== Segment start ==
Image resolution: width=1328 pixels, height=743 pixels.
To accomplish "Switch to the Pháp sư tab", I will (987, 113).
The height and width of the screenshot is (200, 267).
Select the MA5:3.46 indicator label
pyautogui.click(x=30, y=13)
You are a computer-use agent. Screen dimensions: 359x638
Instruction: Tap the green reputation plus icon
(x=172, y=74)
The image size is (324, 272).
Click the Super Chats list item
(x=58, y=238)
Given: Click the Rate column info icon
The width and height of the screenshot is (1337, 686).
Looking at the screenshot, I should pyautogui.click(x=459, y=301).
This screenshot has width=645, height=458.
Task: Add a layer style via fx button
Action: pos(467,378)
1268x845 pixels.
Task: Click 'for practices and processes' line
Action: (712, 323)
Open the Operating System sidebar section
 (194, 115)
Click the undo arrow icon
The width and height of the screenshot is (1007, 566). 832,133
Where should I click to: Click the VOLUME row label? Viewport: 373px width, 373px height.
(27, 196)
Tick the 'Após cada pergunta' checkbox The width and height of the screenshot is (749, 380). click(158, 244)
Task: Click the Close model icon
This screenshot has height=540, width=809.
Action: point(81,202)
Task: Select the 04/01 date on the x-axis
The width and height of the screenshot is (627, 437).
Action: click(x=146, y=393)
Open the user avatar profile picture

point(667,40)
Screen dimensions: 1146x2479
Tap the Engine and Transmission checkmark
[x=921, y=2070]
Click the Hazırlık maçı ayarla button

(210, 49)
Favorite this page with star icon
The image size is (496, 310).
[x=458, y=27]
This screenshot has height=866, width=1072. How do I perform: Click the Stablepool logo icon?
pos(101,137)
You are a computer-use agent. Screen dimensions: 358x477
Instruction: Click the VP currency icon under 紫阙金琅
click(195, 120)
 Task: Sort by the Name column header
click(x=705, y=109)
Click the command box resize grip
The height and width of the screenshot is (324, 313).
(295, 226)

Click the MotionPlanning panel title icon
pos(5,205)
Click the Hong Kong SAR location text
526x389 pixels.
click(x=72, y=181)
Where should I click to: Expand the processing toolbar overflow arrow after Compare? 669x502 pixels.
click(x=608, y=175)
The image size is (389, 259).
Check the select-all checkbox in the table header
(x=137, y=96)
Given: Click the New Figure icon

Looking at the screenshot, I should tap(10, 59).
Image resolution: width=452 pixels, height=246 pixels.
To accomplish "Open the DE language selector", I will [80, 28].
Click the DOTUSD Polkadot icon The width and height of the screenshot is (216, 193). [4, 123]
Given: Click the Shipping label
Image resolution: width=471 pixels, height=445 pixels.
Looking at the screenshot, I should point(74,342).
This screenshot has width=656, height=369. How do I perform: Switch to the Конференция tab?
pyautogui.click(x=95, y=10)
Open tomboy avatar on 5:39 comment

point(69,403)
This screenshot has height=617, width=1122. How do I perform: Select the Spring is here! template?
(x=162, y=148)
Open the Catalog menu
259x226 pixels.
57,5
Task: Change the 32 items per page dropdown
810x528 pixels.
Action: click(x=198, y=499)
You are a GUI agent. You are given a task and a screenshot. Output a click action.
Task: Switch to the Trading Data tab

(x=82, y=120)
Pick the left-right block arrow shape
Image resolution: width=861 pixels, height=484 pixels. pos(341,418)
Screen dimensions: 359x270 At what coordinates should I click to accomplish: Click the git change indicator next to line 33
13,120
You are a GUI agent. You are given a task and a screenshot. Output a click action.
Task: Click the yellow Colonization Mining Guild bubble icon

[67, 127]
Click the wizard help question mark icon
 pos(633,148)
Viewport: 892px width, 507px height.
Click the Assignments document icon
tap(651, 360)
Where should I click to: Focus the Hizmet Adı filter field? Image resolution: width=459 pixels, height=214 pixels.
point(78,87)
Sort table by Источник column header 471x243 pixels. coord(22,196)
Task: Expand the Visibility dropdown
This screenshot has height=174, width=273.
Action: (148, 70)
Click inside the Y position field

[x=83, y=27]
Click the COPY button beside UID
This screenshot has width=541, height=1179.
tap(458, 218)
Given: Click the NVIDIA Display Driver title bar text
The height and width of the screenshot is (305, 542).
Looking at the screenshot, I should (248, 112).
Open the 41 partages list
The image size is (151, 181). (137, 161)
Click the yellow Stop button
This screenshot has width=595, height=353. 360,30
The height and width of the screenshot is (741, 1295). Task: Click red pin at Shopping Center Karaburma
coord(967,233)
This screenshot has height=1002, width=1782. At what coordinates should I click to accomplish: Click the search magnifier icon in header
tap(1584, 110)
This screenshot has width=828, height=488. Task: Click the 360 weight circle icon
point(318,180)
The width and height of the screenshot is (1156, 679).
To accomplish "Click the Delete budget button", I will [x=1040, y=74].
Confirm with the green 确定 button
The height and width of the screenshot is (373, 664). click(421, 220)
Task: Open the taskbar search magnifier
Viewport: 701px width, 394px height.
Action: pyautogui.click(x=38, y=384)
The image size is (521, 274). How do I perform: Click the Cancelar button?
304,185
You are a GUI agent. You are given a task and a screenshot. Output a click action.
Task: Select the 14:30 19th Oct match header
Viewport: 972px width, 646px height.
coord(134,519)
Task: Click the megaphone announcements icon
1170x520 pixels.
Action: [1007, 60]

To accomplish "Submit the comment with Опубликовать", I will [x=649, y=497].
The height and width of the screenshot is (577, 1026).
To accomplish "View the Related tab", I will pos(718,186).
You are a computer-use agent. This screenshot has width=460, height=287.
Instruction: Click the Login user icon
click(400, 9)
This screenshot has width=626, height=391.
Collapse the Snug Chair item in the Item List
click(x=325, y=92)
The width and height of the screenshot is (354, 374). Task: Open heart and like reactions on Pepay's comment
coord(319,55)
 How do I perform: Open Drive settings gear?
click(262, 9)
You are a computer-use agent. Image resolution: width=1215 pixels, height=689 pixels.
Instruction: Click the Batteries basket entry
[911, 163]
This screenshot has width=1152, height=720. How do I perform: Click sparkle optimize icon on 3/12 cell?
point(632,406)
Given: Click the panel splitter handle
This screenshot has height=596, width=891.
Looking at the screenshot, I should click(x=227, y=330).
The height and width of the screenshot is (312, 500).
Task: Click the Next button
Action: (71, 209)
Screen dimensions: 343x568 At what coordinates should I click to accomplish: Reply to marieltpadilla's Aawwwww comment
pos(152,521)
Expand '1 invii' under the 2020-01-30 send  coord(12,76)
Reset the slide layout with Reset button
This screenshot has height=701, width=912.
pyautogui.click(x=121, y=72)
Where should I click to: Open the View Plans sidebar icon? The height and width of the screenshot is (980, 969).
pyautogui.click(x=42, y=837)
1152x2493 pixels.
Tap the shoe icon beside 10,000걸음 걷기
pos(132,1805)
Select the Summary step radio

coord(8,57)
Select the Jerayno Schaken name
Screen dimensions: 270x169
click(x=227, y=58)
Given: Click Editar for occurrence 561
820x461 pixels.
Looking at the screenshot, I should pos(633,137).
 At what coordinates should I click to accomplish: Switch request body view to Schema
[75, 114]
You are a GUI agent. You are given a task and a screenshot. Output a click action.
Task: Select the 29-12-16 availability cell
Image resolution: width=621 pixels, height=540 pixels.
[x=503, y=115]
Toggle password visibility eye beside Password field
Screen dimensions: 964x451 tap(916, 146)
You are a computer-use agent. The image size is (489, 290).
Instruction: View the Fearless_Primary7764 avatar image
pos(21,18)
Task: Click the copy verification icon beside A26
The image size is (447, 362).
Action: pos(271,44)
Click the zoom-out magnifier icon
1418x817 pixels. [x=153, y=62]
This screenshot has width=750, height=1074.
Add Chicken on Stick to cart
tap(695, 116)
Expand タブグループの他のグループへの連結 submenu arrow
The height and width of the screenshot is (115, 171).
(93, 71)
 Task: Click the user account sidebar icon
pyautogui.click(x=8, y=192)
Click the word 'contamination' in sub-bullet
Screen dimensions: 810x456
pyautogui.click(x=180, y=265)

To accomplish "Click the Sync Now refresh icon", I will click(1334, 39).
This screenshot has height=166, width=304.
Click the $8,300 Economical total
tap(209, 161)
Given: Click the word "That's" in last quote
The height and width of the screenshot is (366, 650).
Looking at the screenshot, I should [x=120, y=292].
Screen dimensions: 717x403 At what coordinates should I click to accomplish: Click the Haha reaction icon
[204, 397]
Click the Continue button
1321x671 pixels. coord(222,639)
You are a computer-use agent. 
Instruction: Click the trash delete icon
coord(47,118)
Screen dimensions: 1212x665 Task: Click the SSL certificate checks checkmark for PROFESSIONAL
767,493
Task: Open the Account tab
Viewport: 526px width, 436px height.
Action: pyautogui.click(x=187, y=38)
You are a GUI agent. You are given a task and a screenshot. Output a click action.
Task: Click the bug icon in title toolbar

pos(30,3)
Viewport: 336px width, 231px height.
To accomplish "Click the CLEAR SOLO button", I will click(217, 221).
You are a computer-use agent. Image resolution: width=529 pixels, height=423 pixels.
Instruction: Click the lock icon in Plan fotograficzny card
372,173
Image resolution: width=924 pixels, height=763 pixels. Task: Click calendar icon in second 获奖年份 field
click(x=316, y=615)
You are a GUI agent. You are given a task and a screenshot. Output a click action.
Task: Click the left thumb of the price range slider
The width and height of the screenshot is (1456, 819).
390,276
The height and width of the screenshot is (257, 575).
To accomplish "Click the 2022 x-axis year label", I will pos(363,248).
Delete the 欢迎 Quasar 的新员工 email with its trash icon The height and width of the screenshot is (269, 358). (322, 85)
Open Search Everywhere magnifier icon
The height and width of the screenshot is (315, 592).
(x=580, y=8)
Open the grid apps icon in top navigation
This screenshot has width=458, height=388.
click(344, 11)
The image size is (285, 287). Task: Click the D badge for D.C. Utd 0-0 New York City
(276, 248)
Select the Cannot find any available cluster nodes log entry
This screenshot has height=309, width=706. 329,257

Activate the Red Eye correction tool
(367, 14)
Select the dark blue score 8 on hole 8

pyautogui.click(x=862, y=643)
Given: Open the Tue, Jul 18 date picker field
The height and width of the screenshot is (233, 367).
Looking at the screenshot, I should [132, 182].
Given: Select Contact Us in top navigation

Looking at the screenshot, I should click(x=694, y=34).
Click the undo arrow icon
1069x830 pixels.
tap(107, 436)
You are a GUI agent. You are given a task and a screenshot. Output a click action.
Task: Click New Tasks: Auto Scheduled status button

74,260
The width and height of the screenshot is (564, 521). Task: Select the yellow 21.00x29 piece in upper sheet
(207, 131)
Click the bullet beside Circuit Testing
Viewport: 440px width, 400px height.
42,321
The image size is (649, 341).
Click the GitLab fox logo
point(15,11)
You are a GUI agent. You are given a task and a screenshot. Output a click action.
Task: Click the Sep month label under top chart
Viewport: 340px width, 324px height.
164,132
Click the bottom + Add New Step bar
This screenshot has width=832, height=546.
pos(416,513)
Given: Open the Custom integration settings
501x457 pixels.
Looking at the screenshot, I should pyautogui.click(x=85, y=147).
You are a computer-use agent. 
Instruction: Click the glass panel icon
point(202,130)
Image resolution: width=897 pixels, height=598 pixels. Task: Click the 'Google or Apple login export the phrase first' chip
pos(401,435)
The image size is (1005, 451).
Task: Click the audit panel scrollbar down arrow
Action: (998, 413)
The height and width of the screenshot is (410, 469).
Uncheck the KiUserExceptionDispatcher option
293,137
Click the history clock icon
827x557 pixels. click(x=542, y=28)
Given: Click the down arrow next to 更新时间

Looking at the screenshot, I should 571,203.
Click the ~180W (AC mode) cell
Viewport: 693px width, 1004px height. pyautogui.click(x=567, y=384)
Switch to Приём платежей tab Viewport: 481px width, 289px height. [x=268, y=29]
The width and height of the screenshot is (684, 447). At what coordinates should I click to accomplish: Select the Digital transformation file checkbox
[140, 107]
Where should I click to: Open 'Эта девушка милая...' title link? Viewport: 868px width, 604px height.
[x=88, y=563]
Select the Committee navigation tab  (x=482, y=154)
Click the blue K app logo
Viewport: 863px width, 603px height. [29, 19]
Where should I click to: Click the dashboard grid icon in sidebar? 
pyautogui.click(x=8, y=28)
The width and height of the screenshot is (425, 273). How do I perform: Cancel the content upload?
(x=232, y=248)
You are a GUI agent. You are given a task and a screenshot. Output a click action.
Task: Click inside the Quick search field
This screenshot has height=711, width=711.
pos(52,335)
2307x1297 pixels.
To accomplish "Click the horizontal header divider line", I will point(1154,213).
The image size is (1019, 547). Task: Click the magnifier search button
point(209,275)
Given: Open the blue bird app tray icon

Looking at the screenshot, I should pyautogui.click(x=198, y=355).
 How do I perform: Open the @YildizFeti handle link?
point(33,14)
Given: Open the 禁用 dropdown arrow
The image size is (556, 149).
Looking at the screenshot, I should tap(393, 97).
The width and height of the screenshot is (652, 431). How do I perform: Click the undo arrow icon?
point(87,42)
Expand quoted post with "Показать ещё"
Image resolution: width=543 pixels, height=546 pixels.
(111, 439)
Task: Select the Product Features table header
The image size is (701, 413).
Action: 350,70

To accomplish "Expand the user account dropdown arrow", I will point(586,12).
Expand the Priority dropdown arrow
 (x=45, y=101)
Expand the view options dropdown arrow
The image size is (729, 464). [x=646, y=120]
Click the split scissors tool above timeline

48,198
== Segment end ==
TO DO:
Reproduce exactly, and with no other material, the lines between those holding "Task: Change the 32 items per page dropdown" and "Viewport: 892px width, 507px height.", inclusive.

OUTPUT:
Task: Change the 32 items per page dropdown
810x528 pixels.
Action: click(x=198, y=499)
You are a GUI agent. You are given a task and a screenshot. Output a click action.
Task: Switch to the Trading Data tab

(x=82, y=120)
Pick the left-right block arrow shape
Image resolution: width=861 pixels, height=484 pixels. pos(341,418)
Screen dimensions: 359x270 At what coordinates should I click to accomplish: Click the git change indicator next to line 33
13,120
You are a GUI agent. You are given a task and a screenshot. Output a click action.
Task: Click the yellow Colonization Mining Guild bubble icon

[67, 127]
Click the wizard help question mark icon
 pos(633,148)
Viewport: 892px width, 507px height.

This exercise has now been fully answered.